▶ **Exercise details**
An exact transcription of all the data is the expected reply.

*** Available records Section Begins ***

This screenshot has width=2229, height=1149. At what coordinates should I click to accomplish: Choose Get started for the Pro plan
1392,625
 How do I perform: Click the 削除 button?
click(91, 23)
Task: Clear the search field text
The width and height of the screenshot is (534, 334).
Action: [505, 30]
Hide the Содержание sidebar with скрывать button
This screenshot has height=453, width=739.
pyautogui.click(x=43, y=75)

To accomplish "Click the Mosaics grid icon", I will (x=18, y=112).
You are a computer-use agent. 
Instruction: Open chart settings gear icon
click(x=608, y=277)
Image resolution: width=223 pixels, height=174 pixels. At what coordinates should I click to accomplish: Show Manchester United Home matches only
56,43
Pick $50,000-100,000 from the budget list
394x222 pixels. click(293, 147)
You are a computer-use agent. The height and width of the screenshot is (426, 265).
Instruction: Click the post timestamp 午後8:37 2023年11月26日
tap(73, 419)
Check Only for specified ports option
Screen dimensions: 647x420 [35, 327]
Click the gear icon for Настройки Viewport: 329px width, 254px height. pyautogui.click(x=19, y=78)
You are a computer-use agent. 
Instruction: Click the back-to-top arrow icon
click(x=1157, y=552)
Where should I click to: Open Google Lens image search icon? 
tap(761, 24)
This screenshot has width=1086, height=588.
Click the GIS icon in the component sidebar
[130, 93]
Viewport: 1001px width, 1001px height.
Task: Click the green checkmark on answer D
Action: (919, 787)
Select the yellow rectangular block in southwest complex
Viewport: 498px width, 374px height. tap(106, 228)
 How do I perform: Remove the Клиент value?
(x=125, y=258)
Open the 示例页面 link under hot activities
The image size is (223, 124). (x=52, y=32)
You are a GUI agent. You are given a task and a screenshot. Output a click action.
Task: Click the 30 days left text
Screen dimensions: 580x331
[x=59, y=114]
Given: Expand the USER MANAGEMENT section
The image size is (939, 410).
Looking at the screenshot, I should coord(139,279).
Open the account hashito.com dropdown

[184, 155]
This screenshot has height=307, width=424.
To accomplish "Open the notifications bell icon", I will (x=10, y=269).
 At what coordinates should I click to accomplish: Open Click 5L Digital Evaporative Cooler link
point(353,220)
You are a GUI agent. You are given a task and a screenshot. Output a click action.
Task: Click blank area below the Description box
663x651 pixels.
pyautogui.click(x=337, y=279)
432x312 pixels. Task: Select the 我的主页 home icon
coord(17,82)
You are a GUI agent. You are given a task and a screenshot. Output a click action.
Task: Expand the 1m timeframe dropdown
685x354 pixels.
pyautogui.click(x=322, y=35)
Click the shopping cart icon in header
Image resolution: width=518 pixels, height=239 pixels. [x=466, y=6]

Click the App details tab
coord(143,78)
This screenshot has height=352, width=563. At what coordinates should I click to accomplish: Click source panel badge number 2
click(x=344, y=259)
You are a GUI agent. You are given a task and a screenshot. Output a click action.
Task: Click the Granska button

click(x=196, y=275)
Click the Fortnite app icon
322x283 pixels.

*** Available records Section Ends ***

▶ **Final answer**
This screenshot has width=2229, height=1149. At what coordinates should I click to accomplish: Choose Get started for the Pro plan
1392,625
 How do I perform: Click the 削除 button?
click(91, 23)
Task: Clear the search field text
The width and height of the screenshot is (534, 334).
Action: [505, 30]
Hide the Содержание sidebar with скрывать button
This screenshot has height=453, width=739.
pyautogui.click(x=43, y=75)

To accomplish "Click the Mosaics grid icon", I will (x=18, y=112).
You are a computer-use agent. 
Instruction: Open chart settings gear icon
click(x=608, y=277)
Image resolution: width=223 pixels, height=174 pixels. At what coordinates should I click to accomplish: Show Manchester United Home matches only
56,43
Pick $50,000-100,000 from the budget list
394x222 pixels. click(293, 147)
You are a computer-use agent. The height and width of the screenshot is (426, 265).
Instruction: Click the post timestamp 午後8:37 2023年11月26日
tap(73, 419)
Check Only for specified ports option
Screen dimensions: 647x420 [35, 327]
Click the gear icon for Настройки Viewport: 329px width, 254px height. pyautogui.click(x=19, y=78)
You are a computer-use agent. 
Instruction: Click the back-to-top arrow icon
click(x=1157, y=552)
Where should I click to: Open Google Lens image search icon? 
tap(761, 24)
This screenshot has width=1086, height=588.
Click the GIS icon in the component sidebar
[130, 93]
Viewport: 1001px width, 1001px height.
Task: Click the green checkmark on answer D
Action: (919, 787)
Select the yellow rectangular block in southwest complex
Viewport: 498px width, 374px height. tap(106, 228)
 How do I perform: Remove the Клиент value?
(x=125, y=258)
Open the 示例页面 link under hot activities
The image size is (223, 124). (x=52, y=32)
You are a GUI agent. You are given a task and a screenshot. Output a click action.
Task: Click the 30 days left text
Screen dimensions: 580x331
[x=59, y=114]
Given: Expand the USER MANAGEMENT section
The image size is (939, 410).
Looking at the screenshot, I should coord(139,279).
Open the account hashito.com dropdown

[184, 155]
This screenshot has height=307, width=424.
To accomplish "Open the notifications bell icon", I will (x=10, y=269).
 At what coordinates should I click to accomplish: Open Click 5L Digital Evaporative Cooler link
point(353,220)
You are a GUI agent. You are given a task and a screenshot. Output a click action.
Task: Click blank area below the Description box
663x651 pixels.
pyautogui.click(x=337, y=279)
432x312 pixels. Task: Select the 我的主页 home icon
coord(17,82)
You are a GUI agent. You are given a task and a screenshot. Output a click action.
Task: Expand the 1m timeframe dropdown
685x354 pixels.
pyautogui.click(x=322, y=35)
Click the shopping cart icon in header
Image resolution: width=518 pixels, height=239 pixels. [x=466, y=6]

Click the App details tab
coord(143,78)
This screenshot has height=352, width=563. At what coordinates should I click to accomplish: Click source panel badge number 2
click(x=344, y=259)
You are a GUI agent. You are given a task and a screenshot. Output a click action.
Task: Click the Granska button

click(x=196, y=275)
Click the Fortnite app icon
322x283 pixels.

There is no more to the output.